_RECORD EXTRACTS:_
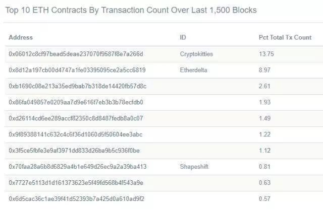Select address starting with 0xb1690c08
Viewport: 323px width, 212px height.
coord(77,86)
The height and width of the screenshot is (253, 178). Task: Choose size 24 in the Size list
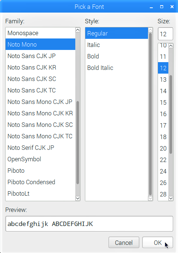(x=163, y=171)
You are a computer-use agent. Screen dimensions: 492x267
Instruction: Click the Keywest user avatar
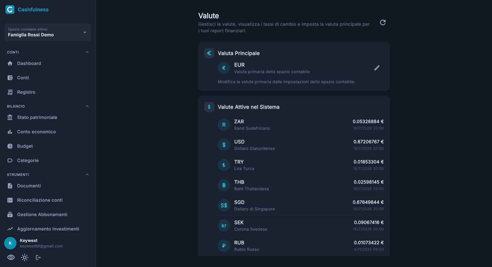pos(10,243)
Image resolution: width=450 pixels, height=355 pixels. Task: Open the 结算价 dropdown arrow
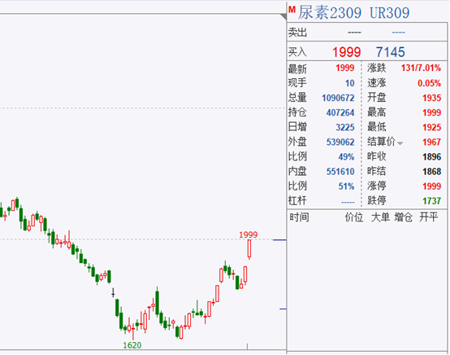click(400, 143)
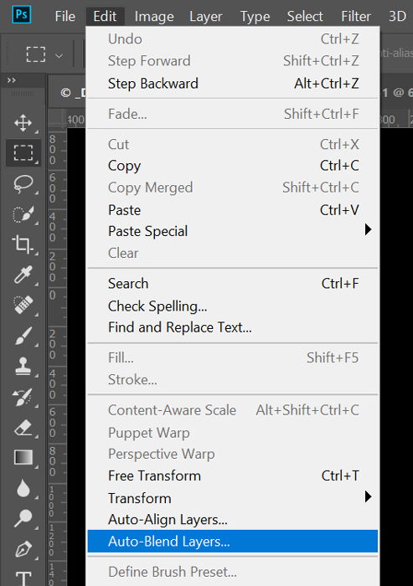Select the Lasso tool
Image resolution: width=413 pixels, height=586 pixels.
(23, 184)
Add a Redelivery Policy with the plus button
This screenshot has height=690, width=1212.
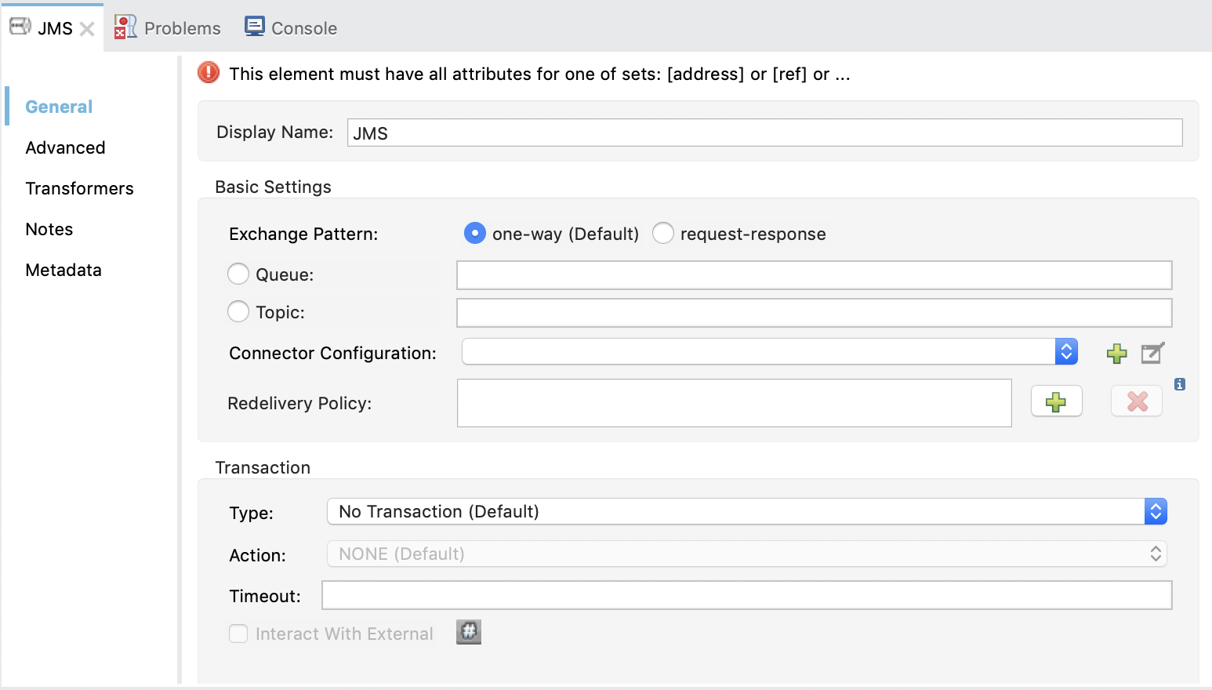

_WHAT NEEDS TO BE DONE:_
From the line that contains "Add a Redelivery Policy with the plus button" to the end of the listing, give every line again exactly as written. Leave the pictures out.

_PROBLEM SOLUTION:_
Add a Redelivery Policy with the plus button
This screenshot has height=690, width=1212.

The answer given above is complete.